Undermining the Ground of Rebellion

This morning I was watching a short part of this video from a rally involving bikers in favor of Trump. Just below four minutes in, this guy plugs his new song: "It's about faith, family, and freedom."


Now that surprised me because I know that guy and his band from way back in 2003 when they were new. The band is called the Moonshine Bandits, and their first album is the only one I have ever  heard, because the fusion of hip-hop and country -- new back then and novel -- didn't prove to be interesting enough to me to continue with over time. That debut album was not about "faith" or "family," although it was about freedom in the sense of rebellion. Here's the new song if you want to hear it. Apparently the pressure against faith, freedom, and family has come to alarm the rebels and called them back to a defense of the flag.

The case isn't unique, though. I remember that a couple of years ago Sonny Barger of the Hells Angels had died at age 83. "Barger is less well known for his more recent life, but if you followed him more recently you'd have found that in his older years he became a devout Christian and helped to publish a series of charming children's books." Faith and family, again, as well as freedom.

I wonder how much of this has to do with the fact that this mode of rebellion is ironically grounded in the culture against which it rebels. To be a Hells Angel is to be rooted in a universe that has both Hell and angels. Trying to sweep away their metaphysical world -- to imagine there's no heaven -- undermines even the rebel's view: indeed, it suggests that mode of rebellion is perhaps a safety valve of the culture, a way of making a home within itself for its outlaws, rather than an attempt to supplant or replace it. 

Or possibly it is the dynamic at play in Sir Walter Scott's "Harold the Dauntless," which has this most excellent opening passage: 
List to the valorous deeds that were done
By Harold the Dauntless, Count Witikind's son!
Count Witikind came of a regal strain,
And roved with his Norsemen the land and the main.
Woe to the realms which he coasted! for there
Was shedding of blood and rending of hair,
Rape of maiden and slaughter of priest,
Gathering of ravens and wolves to the feast:
When he hoisted his standard black,
Before him was battle, behind him wrack,
And he burned the churches, that heathen Dane,
To light his band to their barks again.
The poem's story is that Witikind grows old and converts from the heathen path to the Christian one, causing his son to disown him as cowardly; but then, over the course of six cantos, Harold in turn becomes mature enough to see the wisdom of it. What seemed right to Sonny Barger in 1969 and the Moonshine bandits in 2003 may have faded with age, and the spiritual promises seem brighter as the physical eye dims.

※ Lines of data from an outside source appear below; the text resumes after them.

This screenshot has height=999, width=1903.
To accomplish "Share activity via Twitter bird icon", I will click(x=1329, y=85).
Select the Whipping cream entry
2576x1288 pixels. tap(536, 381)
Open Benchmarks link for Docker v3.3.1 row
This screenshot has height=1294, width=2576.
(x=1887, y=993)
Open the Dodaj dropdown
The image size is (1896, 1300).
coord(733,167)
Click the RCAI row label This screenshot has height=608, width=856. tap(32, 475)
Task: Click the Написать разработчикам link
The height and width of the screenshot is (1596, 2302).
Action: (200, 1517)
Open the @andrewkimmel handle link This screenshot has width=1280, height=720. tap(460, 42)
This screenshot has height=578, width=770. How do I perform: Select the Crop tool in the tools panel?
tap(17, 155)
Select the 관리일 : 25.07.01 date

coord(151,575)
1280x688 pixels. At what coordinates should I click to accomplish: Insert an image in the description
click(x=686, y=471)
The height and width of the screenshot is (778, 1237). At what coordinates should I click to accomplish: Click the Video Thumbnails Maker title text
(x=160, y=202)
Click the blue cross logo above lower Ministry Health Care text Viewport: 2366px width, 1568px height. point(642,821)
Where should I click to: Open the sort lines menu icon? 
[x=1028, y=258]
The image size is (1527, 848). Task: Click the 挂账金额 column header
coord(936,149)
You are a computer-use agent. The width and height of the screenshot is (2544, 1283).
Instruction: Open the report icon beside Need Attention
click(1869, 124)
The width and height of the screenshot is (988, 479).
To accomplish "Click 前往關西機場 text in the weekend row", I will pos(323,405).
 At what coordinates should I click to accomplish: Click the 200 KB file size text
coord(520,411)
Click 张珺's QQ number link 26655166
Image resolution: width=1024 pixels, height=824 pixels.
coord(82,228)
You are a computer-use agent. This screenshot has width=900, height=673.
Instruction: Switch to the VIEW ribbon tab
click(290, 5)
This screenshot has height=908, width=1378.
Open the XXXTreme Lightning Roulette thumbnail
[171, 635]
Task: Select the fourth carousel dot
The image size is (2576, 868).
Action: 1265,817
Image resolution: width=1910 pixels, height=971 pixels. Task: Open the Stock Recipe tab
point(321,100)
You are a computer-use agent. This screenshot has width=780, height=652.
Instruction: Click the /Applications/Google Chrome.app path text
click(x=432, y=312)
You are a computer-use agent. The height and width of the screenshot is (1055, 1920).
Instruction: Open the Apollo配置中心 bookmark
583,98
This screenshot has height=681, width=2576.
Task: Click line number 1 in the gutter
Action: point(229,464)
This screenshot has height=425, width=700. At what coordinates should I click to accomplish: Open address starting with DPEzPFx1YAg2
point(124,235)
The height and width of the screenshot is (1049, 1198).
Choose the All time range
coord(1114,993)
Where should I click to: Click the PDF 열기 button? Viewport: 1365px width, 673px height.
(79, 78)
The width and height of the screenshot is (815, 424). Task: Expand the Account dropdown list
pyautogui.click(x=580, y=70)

Or, perhaps, it is not that: even in 1980 when they were assembling a documentary involving a lawyer for the Angels, he and his lawyerly companions noted their conservative ethics. 
There was Hells Angels Forever on YouTube, and at 29 minutes in, there was my father.

He is seated with Herman Graber at a conference table in their office: soft, heavy men in wide ties and long sideburns. Herman explains to the camera not to be fooled by the swastikas and Nazi regalia, that the Angels are patriots, enthusiastic supporters of the Vietnam War, what you might in fact call right-wingers. He pauses, blinks, concerned that he might have gone too far. “But not fascists, no, I’m not saying they’re fascists.”

My father cuts in. “Perhaps best suited to the most conservative wing of the Republican party — the Goldwater wing.”
It is and always has been an interesting dynamic. I noticed it too growing up in the South in the '70s and early '80s, when the most ardent Confederate flag displayers and Outlaw Country listeners were also firm patriots who loved Ronald Reagan. Charlie Daniels went from long hair to distrusting Gorbachev in a few years' time. 

3 comments:

Gringo said...



Compare and contrast with Venezuela. Motorcycle gangs, known as motorizados in Venezuela, a.k.a. colectivos,, are used by the Maduro regime to help suppress dissent.

Tom said...

It may be that rebellion has changed -- faith, family, and freedom are now countercultural values.

Assistant Village Idiot said...

I think they are also against weakness and accepting your fate without a fight. Relatedly, they are against whoever is making others do things - against tyrants of any form. The respectable people used to be tyrannical, or at least they held power and tried too much to enforce conformity. Now it it is the old non-conformists who are the conformists trying to insure obedience.

I haven't got this idea into quite the shape I want it to, because I don't think it quite captures their thought, but I think something like this is in there.